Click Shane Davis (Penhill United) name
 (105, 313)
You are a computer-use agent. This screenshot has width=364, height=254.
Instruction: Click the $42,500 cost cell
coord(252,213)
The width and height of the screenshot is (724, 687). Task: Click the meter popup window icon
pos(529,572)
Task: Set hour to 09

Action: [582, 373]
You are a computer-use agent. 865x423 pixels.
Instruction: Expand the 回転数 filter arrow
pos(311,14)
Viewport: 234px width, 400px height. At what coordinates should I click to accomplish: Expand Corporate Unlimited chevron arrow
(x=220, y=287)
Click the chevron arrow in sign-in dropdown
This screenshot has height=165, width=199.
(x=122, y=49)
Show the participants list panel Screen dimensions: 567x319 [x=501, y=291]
...
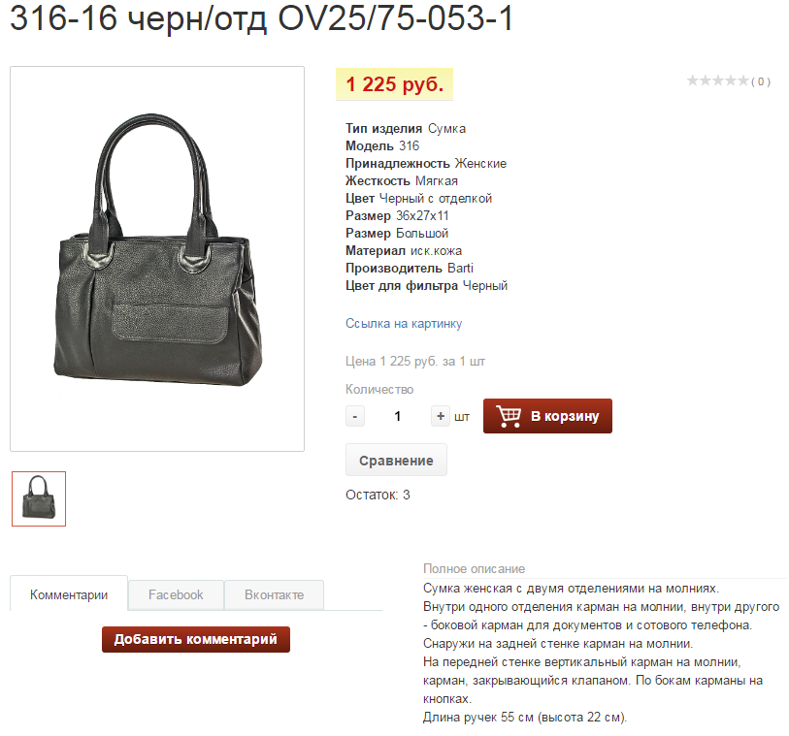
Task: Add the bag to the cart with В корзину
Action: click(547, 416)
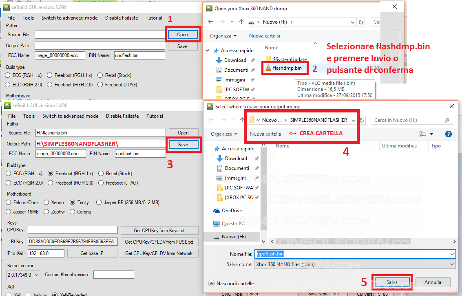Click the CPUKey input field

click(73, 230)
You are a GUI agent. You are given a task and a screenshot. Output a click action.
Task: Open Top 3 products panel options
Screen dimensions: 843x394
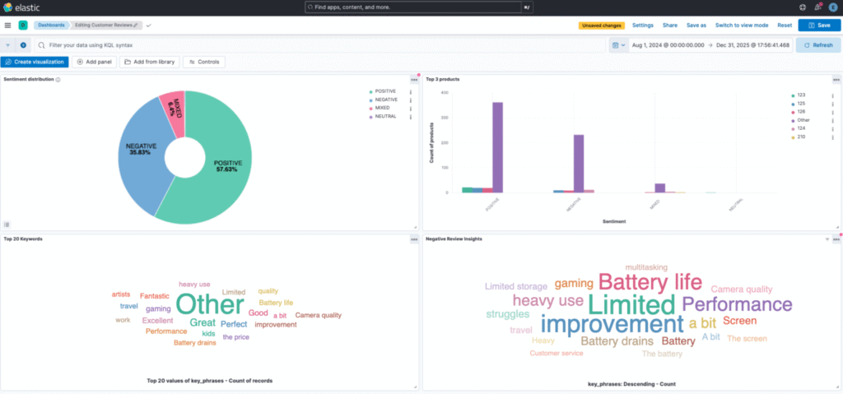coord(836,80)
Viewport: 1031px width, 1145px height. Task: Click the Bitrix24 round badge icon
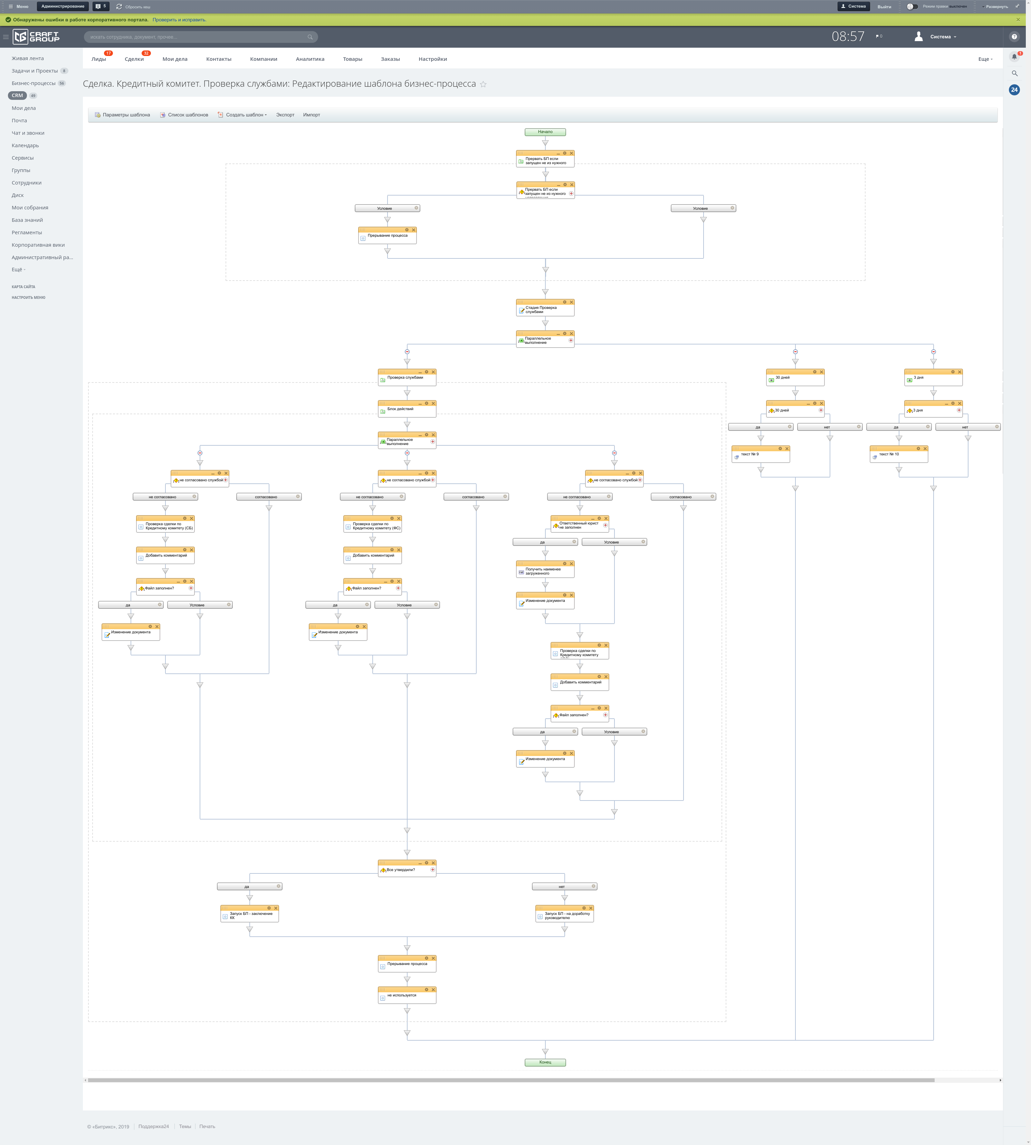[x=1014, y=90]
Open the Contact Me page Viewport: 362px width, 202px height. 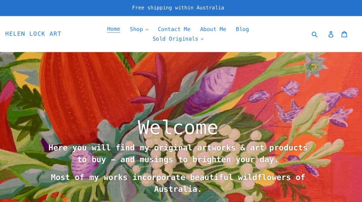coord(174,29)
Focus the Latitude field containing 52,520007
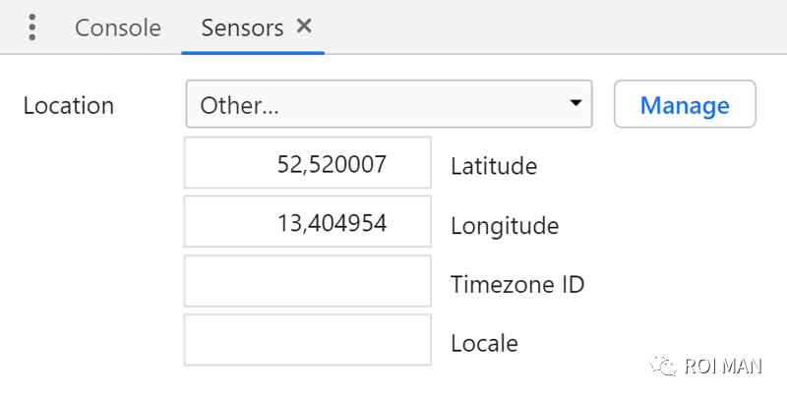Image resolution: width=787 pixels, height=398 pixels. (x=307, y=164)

:: INSTRUCTION ::
Can you lay out the material between the lines holding "Click Shane Davis (Penhill United) name" and "(x=220, y=287)", inclusive, as a JSON list of strings with one string per line and blank lines omitted?

:: TASK ANSWER ::
[
  "Click Shane Davis (Penhill United) name",
  " (105, 313)",
  "You are a computer-use agent. This screenshot has width=364, height=254.",
  "Instruction: Click the $42,500 cost cell",
  "coord(252,213)",
  "The width and height of the screenshot is (724, 687). Task: Click the meter popup window icon",
  "pos(529,572)",
  "Task: Set hour to 09",
  "Action: [582, 373]",
  "You are a computer-use agent. 865x423 pixels.",
  "Instruction: Expand the 回転数 filter arrow",
  "pos(311,14)",
  "Viewport: 234px width, 400px height. At what coordinates should I click to accomplish: Expand Corporate Unlimited chevron arrow",
  "(x=220, y=287)"
]